Malgré les propos explicites de l’attaquant tenus face caméra (« Je l’ai fait, […] ton Allah de merde », a-t-il répété dans une vidéo rapidement identifiée par les services de police), l’inertie de l’exécutif et la vacuité de ses formules incantatoires sur la République et l’universalisme illustrent sa gêne à se positionner.

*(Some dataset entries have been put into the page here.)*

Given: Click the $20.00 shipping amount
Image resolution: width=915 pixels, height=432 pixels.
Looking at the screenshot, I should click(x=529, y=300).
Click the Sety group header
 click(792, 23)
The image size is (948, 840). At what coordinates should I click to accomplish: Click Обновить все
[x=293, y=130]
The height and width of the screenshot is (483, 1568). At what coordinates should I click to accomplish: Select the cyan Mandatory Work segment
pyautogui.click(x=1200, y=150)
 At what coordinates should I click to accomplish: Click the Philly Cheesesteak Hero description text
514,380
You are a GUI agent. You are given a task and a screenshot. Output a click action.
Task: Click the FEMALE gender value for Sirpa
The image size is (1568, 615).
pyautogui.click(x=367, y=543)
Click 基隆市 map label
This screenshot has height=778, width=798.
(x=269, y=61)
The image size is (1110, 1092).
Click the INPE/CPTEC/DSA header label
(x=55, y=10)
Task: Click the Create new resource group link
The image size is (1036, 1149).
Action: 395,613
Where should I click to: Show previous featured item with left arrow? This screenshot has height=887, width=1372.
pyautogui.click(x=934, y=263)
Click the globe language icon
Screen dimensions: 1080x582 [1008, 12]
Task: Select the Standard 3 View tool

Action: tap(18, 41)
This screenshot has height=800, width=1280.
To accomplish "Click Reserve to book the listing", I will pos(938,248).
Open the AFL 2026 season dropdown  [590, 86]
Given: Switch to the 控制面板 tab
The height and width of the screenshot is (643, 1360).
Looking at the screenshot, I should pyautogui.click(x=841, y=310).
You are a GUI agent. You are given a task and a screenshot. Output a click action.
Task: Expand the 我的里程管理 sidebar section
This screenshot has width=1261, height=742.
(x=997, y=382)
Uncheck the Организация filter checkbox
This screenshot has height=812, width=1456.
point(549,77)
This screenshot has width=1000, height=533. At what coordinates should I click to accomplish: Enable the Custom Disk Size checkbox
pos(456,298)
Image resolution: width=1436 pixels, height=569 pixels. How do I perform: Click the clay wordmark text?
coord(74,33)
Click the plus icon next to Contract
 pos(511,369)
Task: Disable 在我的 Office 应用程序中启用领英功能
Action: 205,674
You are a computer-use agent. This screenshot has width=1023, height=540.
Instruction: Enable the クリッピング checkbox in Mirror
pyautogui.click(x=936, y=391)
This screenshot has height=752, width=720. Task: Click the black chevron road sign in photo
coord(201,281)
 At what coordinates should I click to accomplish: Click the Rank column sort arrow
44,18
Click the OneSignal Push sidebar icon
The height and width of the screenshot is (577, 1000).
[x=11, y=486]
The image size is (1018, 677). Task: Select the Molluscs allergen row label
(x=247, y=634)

Face à un drame qui vise une population dont il a fait une cible politique récurrente, dont le mobile précis reste certes à établir, mais pour lequel une information judiciaire a été ouverte pour « meurtre avec préméditation et à raison de la race ou de la religion », le pouvoir ne fait même pas le minimum.
Réaction tardive, choix de se rendre à la sous-préfecture d’Alès plutôt qu’à la mosquée, incapacité à nommer le jeune Malien de 22 ans – préférant le qualifier d’« individu » –, peu d’empressement à rencontrer la famille… Les atermoiements de Bruno Retailleau, ministre de l’intérieur chargé des cultes, ne peuvent qu’être perçus comme une marque d’irrespect et de mépris par les musulman·es vivant en France.
Représentant 10 % de la population métropolitaine selon l’Insee et l’Ined, ces derniers sont massivement victimes de préjugés (derrière les Roms, mais devant les Chinois, les Juifs et les Noirs), selon la Commission nationale consultative des droits de l’homme (CNCDH), alors que leur religion se place au premier rang des cultes minoritaires face au catholicisme, devant le judaïsme et le protestantisme.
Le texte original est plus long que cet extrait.